Аксаковы, как всегда, радостно встретили вылезшего из коляски Гоголя. Ему отвели комнату наверху, в мезонине, с видом на сад и вьющуюся змейкой мутную, коричневую Ворю, Гоголь много гулял вместе с Сергеем Тимофеевичем, Константином или Верой Сергеевной по рощам Абрамцева. Он забавлялся тем, что найденные грибы подкладывал на дорожку, по которой обычно ходил Сергей Тимофеевич, и радовался, как ребенок, когда тот находил их. По вечерам все собирались в маленькой гостиной. Гоголь читал древних греческих поэтов в переводах Мерзлякова. Как-то вечером на Сергея Тимофеевича напала дремота, и Гоголь, чтобы его разгулять, предложил:
— А что бы нам «Куличка» прочесть из ваших записок, Сергей Тимофеевич?
Аксаков согласился и попросил, чтобы Константин принес рукопись и прочел за него. Гоголь настоял, чтобы чтение происходило в его комнате наверху. Во время чтения он был рассеян, почти не слушал и, когда Константин Сергеевич кончил читать, веселым тоном воскликнул:
— Да не прочесть ли нам главу из «Мертвых душ»?
Все были озадачены его словами и подумали, что он говорит о первом томе поэмы. Константин встал, чтобы принести книгу из своей библиотеки, но Гоголь удержал его за рукав и сказал:
— Нет, уж я вам прочту из второго! — И с этими словами вытащил из кармана большую тетрадь.
В ту же минуту все придвинулись к столу, и Гоголь стал читать первую главу второго тома поэмы.
С первых же страниц присутствующие увидели, что талант писателя не погиб, и пришли в восторг. Окончив чтение, Гоголь, усталый и смущенный, слушал радостные одобрения и приветствия.

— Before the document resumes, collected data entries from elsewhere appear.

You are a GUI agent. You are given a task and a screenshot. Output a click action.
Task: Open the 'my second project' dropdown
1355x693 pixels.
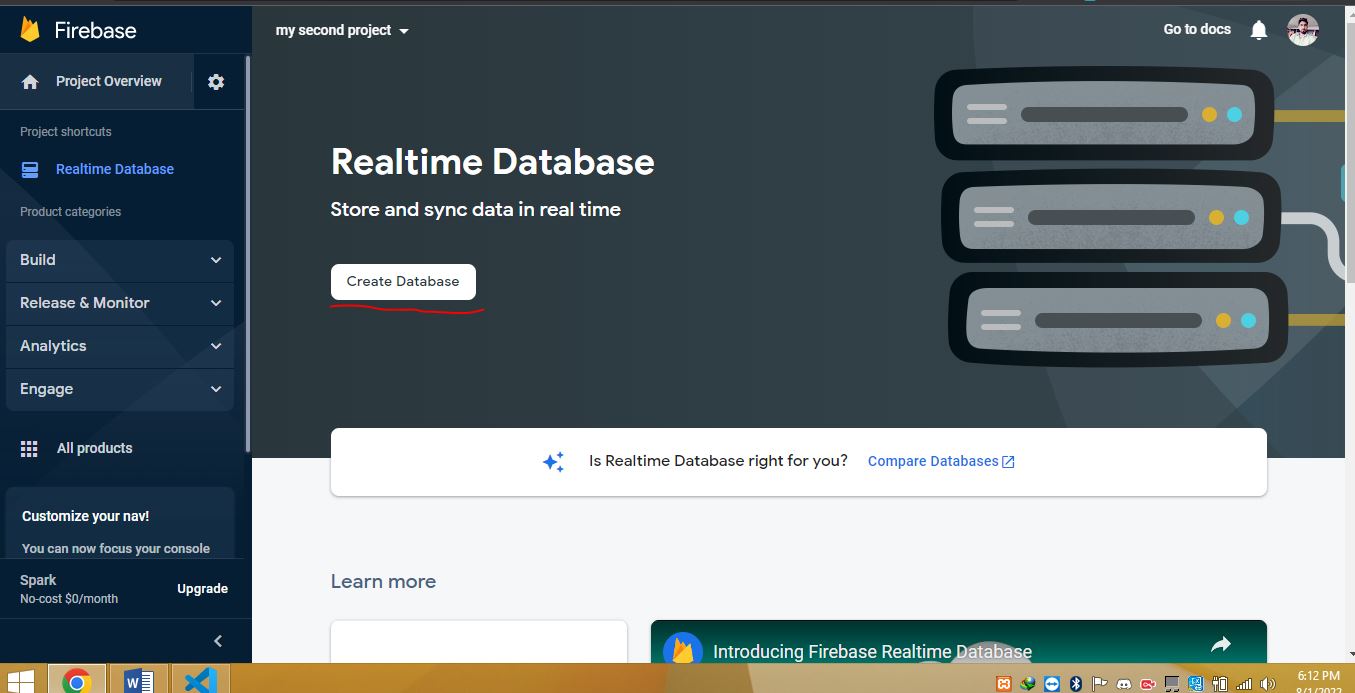point(342,31)
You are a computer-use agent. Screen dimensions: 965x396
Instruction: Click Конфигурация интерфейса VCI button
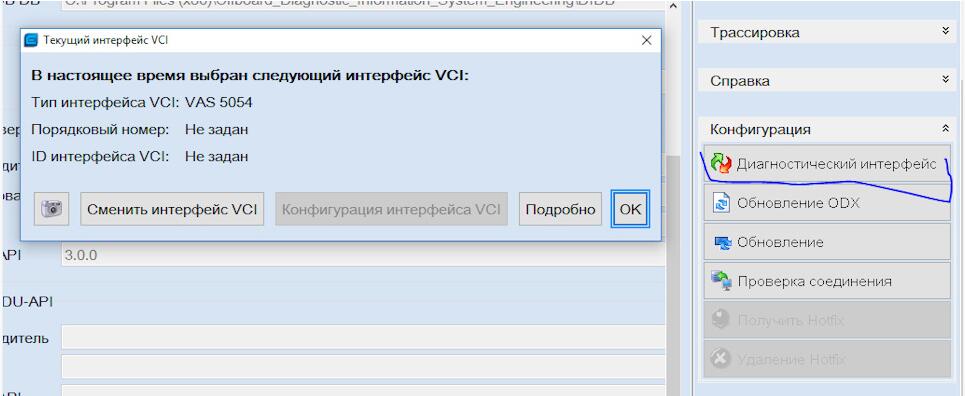(x=391, y=209)
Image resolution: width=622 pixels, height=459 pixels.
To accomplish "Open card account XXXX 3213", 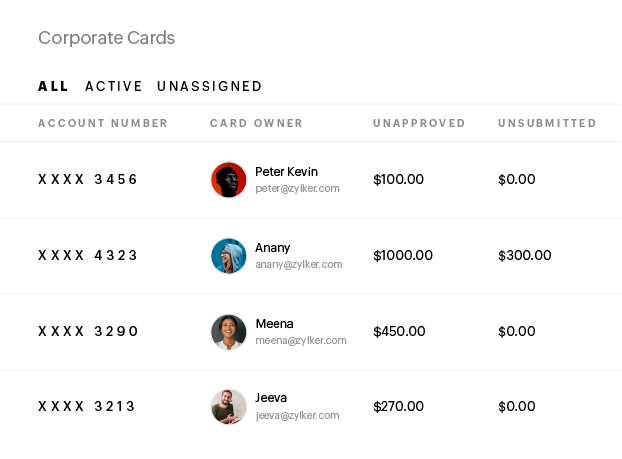I will pos(88,407).
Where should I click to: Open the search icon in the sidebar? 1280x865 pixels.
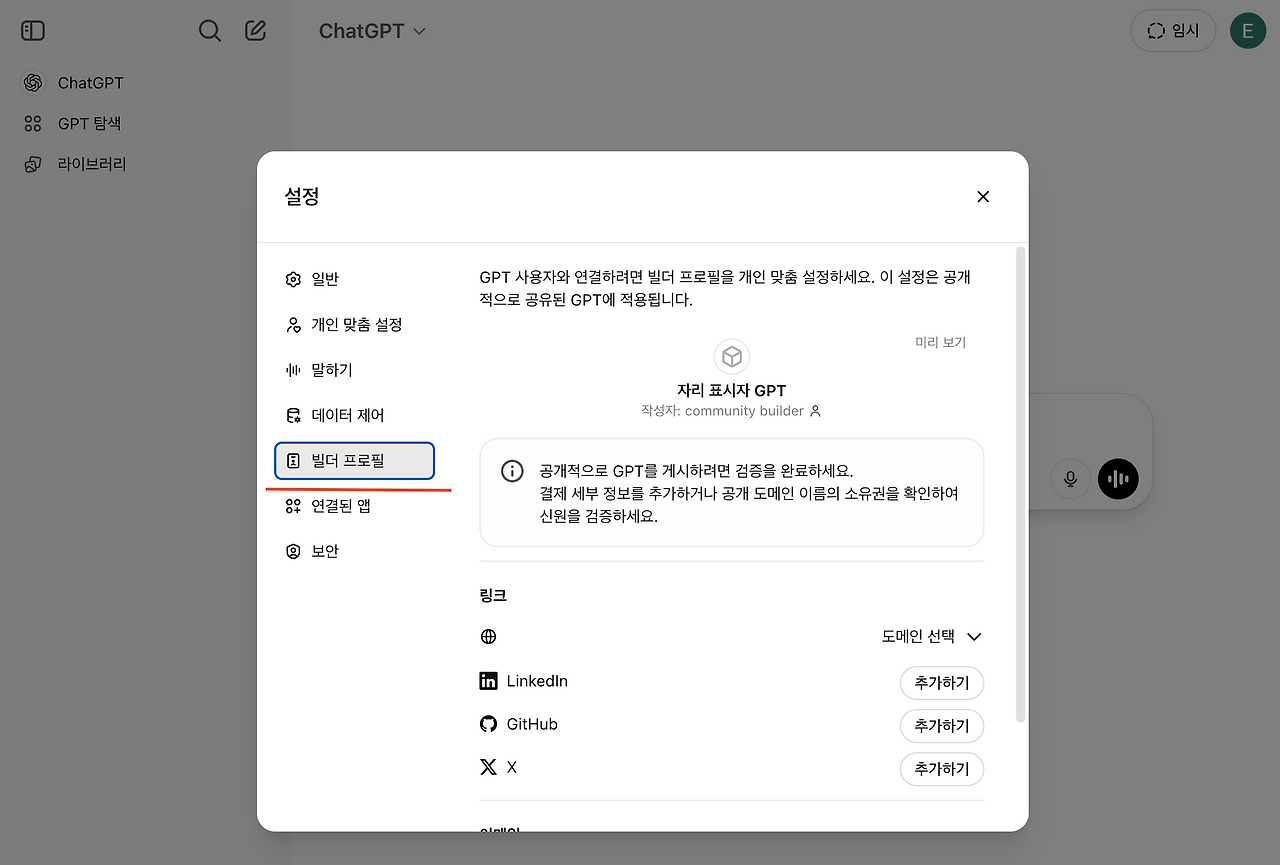209,30
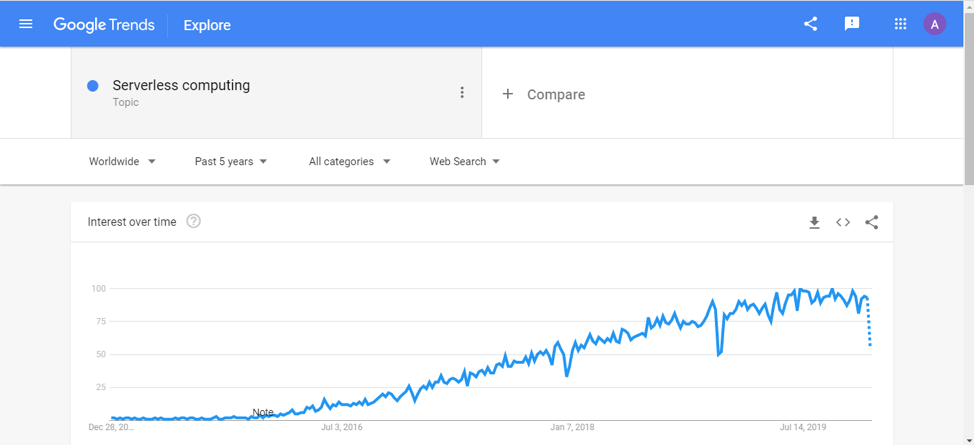Click the Note marker on the chart

(263, 412)
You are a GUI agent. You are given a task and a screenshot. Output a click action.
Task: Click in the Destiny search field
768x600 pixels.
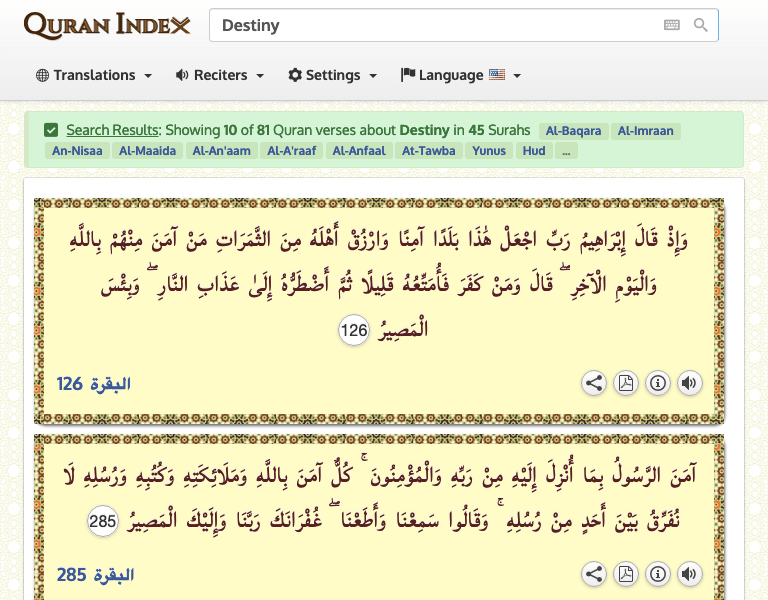click(430, 25)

— Я должен перед вами покаяться, — растроганно говорил Сергей Тимофеевич. — После всего случившегося за последние семь лет я, Фома неверный, как вы сами меня назвали, потерял было веру. Мне показалось несовместимым ваше духовное направление с искусством. Я ошибся. Слава богу! Я чувствую одну только радость. Талант ваш не только жив, но и созрел. Он стал выше и глубже.
Гоголь был доволен, просветлел лицом и горячо обнял Сергея Тимофеевича.
Он доброжелательно выслушал замечания Сергея Тимофеевича, что рассказ про идеального учителя Тентетникова получился слишком длинным и натянутым… Согласился и с тем, что встреча крестьянами молодого барина в деревне Тентетникова написана слишком односторонне. Гоголь признался, что он уже прочел несколько глав Смирновой и Шевыреву и сам увидел, как много надо еще переделывать.
На следующий день он уехал в Москву, пообещав скоро вернуться и продолжить чтение.
Гоголь исполнил свое обещание. В январе 1850 года он снова приехал в Абрамцево и прочел несколько глав. Когда он вторично читал первую главу, все были восхищены: глава показалась еще лучше, как бы написанной вновь.
— Вот что значит, когда живописец даст последний туш своей картине, — заметил Гоголь. — Поправки, по-видимому, самые ничтожные: там одно слово убавлено, здесь прибавлено, а тут переставлено — и все выходит другое! Надо тогда печатать, когда все главы будут так отделаны.